**Prompt**
In the text on Chinese residents in India during the COVID-19 surge, why does Nico Yang plan to keep staying home even after recovering? Answer in one to three sentences.

**Text**

★ ★ ★

Chinese in India have been on edge as the country endures its darkest chapter of the COVID-19 epidemic, where death toll from the coronavirus surged past 200,000 on Wednesday.
“In-patient wards are packed. Whether you are rich or poor, you cannot access to hospital,” Nico Yang, a Delhi-based Chinese COVID-19 patient who self-recovered told the Global Times on Wednesday.
India has been experiencing a spike in recent weeks where hospitals have been completely swamped and many people are turned away. Lifesaving oxygen is running out.
The climbing death toll is collapsing India’s funeral industry, where many said Indians have to set up temporary incineration sites in parks and other places to treat the remains of patients who died of coronavirus.
Compared with many Indian people who may have to wait and suffer, Yang was lucky.
“My colleagues deliver food every day to me and most importantly I deeply believe I could get over the virus if I follow the advice of Zhang Wenhong.” Zhang is China’s leading infectious disease expert who frequently shows up on media and was once invited by the Chinese Embassy in India online to give advice on COVID-19, Yang said.
“I had a fever for 10 days since April 7. Since then, I have been taking paracetamol and antibiotics to treat myself at home. Following Zhang’s advice, I drank milk and even did scraping therapy.” Eventually, Yang recovered but she will continue to stay home to prevent herself from getting re-infected.
“We are facing a shutdown anytime… Some Indian colleagues were infected, but the government has not provided any help, not even a notice for them to observe quarantine,” said Yan Xiaoxiao, who is the head of a company in India.
In this desperate moment all we could do is unite with Chinese enterprises in India to save ourselves, Yan told the Global Times on Wednesday.

★ ★ ★

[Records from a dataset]
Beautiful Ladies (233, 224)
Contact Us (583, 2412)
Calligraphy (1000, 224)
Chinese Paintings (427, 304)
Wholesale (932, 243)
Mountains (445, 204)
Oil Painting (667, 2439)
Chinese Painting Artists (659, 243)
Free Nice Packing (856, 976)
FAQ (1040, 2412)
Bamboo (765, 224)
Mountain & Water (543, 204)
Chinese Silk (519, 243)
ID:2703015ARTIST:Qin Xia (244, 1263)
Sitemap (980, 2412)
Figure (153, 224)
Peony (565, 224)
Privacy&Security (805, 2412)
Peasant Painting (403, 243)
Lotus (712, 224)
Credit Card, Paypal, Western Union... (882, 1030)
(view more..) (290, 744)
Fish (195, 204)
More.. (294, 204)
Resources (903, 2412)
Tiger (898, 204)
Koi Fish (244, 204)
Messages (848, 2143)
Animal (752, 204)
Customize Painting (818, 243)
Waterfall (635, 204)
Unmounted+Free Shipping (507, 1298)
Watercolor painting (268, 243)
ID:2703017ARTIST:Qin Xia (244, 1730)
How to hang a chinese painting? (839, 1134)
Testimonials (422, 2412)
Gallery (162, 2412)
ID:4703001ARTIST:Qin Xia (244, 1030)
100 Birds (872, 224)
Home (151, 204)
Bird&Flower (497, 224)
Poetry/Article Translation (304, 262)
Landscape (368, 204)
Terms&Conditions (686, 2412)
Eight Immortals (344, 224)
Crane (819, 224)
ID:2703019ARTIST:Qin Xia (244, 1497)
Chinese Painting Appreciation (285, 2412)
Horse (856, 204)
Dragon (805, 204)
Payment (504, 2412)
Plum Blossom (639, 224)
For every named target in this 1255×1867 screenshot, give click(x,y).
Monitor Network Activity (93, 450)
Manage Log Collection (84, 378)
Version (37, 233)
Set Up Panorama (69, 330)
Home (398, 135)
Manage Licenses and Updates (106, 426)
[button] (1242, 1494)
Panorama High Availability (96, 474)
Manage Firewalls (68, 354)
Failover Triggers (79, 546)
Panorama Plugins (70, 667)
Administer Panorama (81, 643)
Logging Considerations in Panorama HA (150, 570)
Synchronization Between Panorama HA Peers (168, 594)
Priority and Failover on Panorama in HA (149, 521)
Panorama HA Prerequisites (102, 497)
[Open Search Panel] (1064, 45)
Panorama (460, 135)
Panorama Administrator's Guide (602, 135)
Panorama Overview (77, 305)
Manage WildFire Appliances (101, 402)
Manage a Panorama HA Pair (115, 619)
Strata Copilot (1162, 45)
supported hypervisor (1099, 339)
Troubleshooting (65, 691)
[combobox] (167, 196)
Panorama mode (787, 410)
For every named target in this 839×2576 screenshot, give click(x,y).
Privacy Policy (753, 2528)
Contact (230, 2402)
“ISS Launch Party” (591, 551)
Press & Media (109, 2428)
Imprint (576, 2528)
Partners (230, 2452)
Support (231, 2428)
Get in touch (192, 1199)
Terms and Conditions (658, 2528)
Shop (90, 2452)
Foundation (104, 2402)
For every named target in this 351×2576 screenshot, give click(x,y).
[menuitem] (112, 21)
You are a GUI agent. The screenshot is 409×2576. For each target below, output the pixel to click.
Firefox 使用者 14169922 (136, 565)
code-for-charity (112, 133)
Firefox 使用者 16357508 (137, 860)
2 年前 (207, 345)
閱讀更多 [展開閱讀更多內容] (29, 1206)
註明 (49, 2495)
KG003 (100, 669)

★ ★ ★

**Solution to this exercise**
She plans to keep staying home to avoid getting re-infected with the virus.